Comme l’a révélé Mediapart le 12 mai [1], le député (Les Républicains) de Seine-Maritime, maire du Havre (Seine-Maritime) et ancien porte-parole d’Alain Juppé, fait partie des quelques parlementaires – vingt-trois sur un total de 1 048 déclarants, députés et sénateurs sortants et entrants – mis à l’index par l’autorité indépendante chargée de contrôler et de promouvoir la probité des responsables publics, à l’occasion de leurs toutes premières déclarations de patrimoine légales de 2014.
« Aucune idée » de la valeur de ses propriétés
Soumis alors à l’obligation de déclarer l’ensemble de ses biens immobiliers et de ses avoirs (comptes bancaires, actions, etc.), deux ans après sa prise de fonctions à l’Assemblée nationale, comme l’ensemble de ses pairs, l’élu avait dans un premier temps rendu à la HATVP une déclaration incomplète.
Il avait ainsi pris soin d’indiquer, à la main, sur le formulaire officiel de la HATVP, n’avoir « aucune idée » de la valeur de son appartement parisien, « aucune idée » non plus de celle de ses parts dans une résidence de Seine-Maritime et encore « aucune idée » de ce que pouvait bien valoir son dernier bien situé en Indre-et-Loire, précise Mediapart.
Une façon, visiblement, de redire sa réticence envers cette loi de transparence, adoptée dans la foulée de l’affaire Cahuzac, contre laquelle il avait voté lors de la séance publique du 17 septembre 2013, comme la plupart des députés UMP de l’époque.
Il avait même maintenu sa position dans un second temps, refusant de se plier à la loi et de répondre aux précisions demandées par la HATVP, et recevant alors une « appréciation », dans le jargon de la Haute Autorité, autrement dit une observation, prévue par la loi, et s’apparentant en fait à un blâme.
Prix d’achat des biens, indiqués parfois en francs
M. Philippe aurait toutefois fait figurer sur sa déclaration – consultable à la préfecture de Seine-Maritime, mais dont il est interdit de faire état, pour ceux qui l’ont personnellement consultée – les prix d’achat des biens, « parfois en francs ».
Certes, constatant ces manquements, l’autorité de contrôle présidée par l’ancien haut magistrat Jean-Louis Nadal n’avait pas jugé bon d’activer l’article 40 du code de procédure pénale, en transmettant le dossier à la justice, comme elle l’avait fait alors, en 2015, pour d’autres parlementaires en situation d’infraction manifeste à la loi [2].

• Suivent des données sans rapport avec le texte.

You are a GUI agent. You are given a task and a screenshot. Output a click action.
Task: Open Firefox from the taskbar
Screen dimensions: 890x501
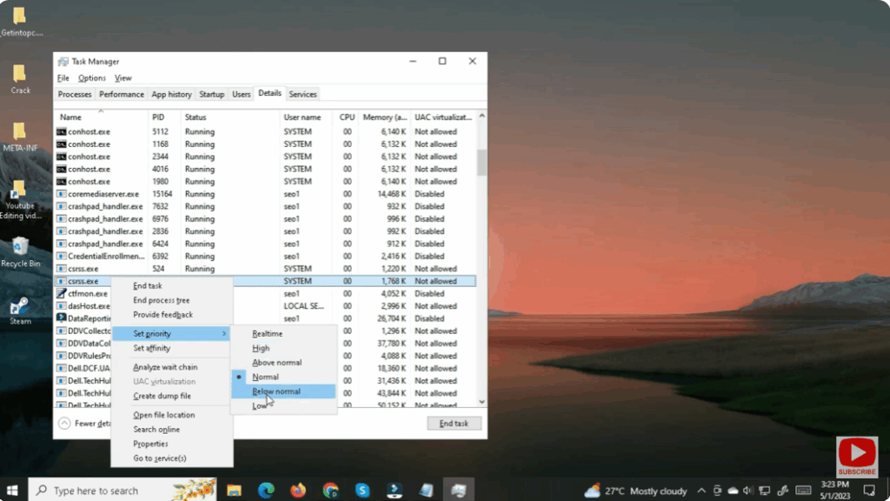[x=297, y=489]
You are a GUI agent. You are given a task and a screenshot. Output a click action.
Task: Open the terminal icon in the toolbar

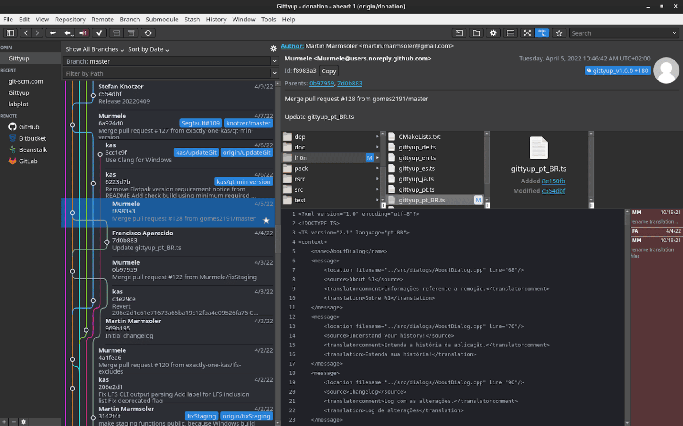click(459, 33)
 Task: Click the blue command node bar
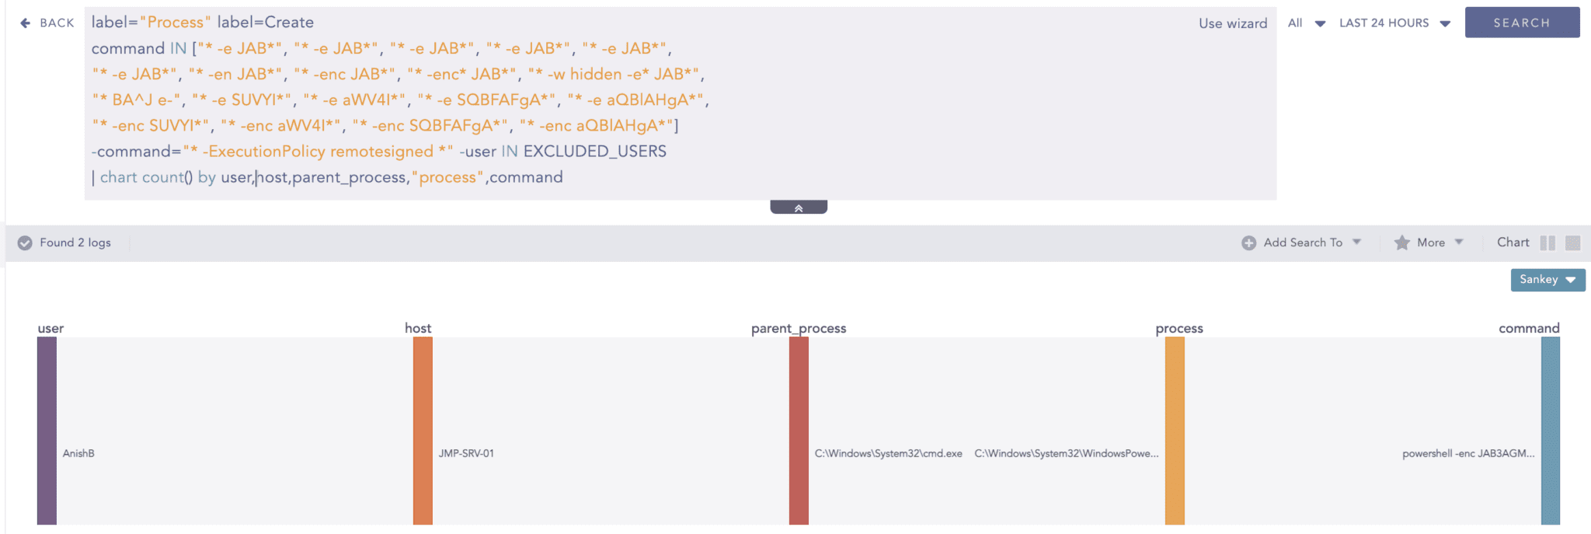[x=1551, y=431]
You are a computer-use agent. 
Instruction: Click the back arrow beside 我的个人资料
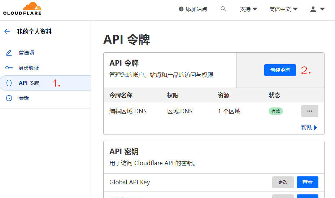tap(7, 32)
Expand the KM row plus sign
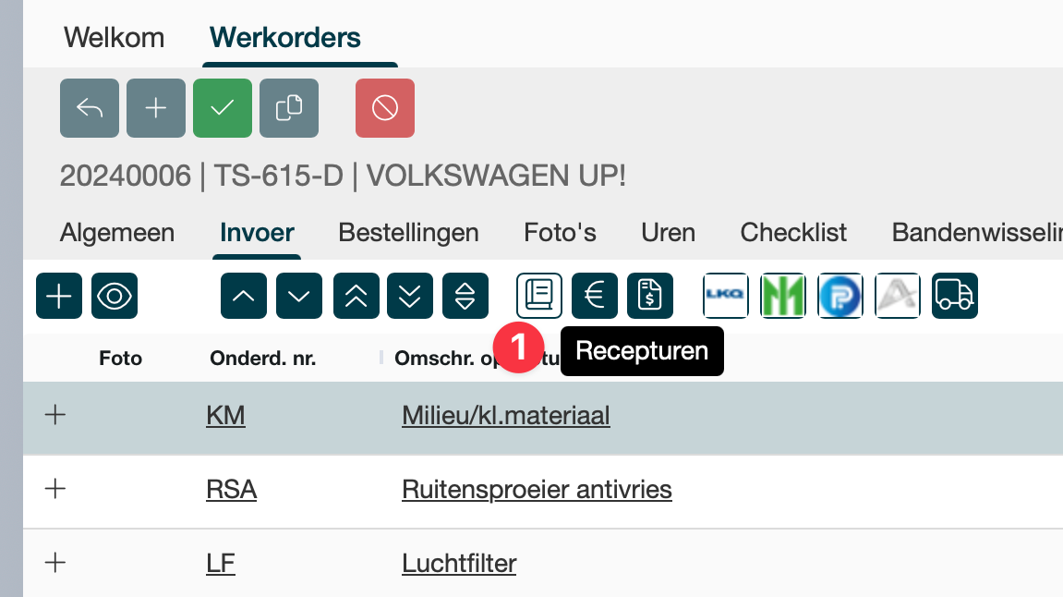The height and width of the screenshot is (597, 1063). pos(55,416)
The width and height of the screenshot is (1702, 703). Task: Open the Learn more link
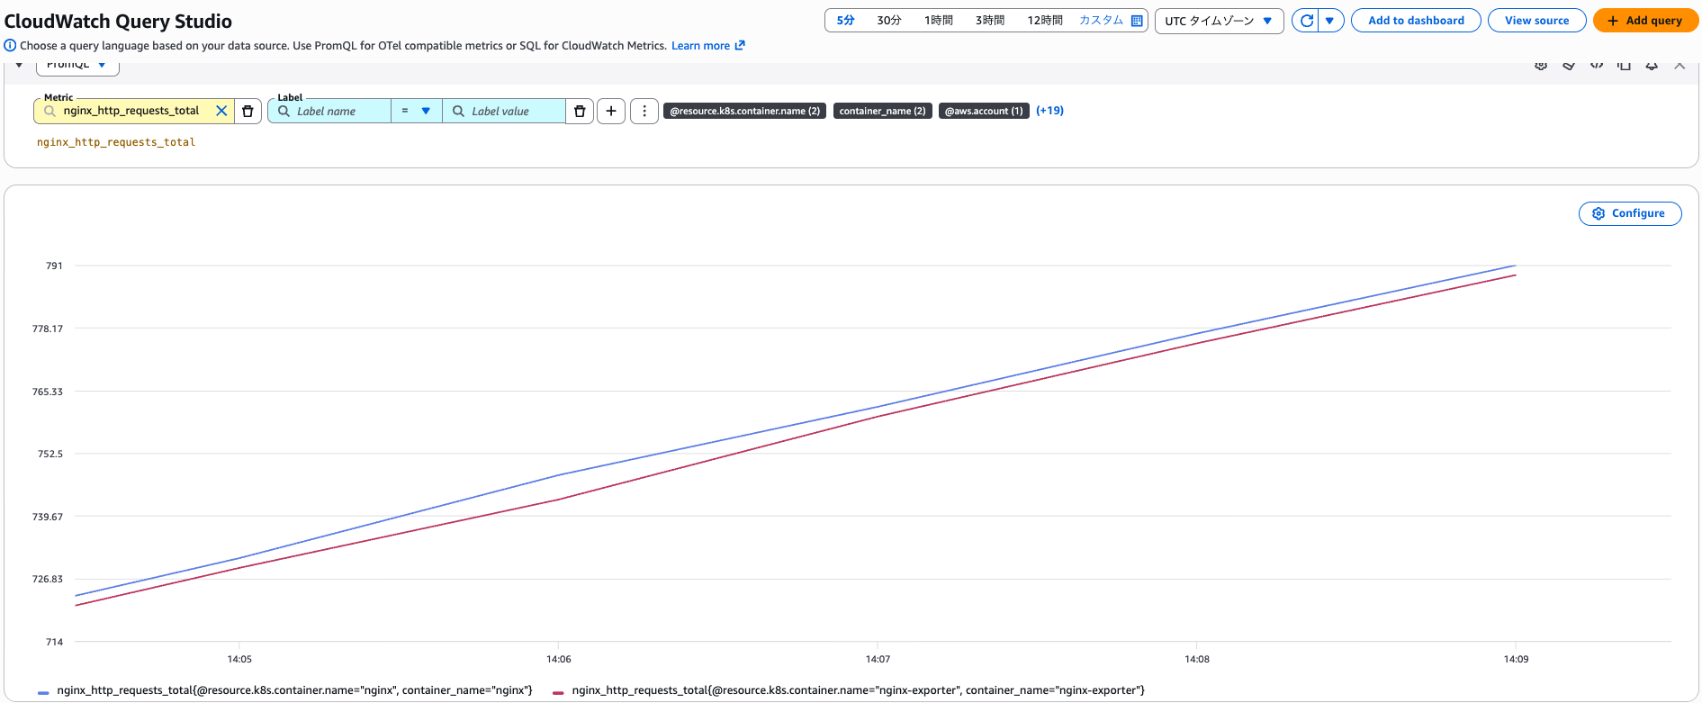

Du fait de l’existence, les concernant, d’un « doute sérieux quant à l’exhaustivité, l’exactitude et la sincérité de leurs déclarations de situation patrimoniale, du fait de la sous-évaluation manifeste de certains actifs et de l’omission de certains biens immobiliers », les cas de Josette Pons, Thierry Robert, Patrick Balkany, Bernard Brochand, Lucien Degauchy, Dominique Tian, Bruno Sido et Serge Dassault avaient été signalés au procureur financier de la République.
Agacement
Mais la décision de « blâmer » M. Philippe, en raison du caractère « inexact » de ses déclarations, n’avait rien d’anodin, de telles observations, publiques, étant censées pousser les responsables politiques à plus de transparence pour le futur.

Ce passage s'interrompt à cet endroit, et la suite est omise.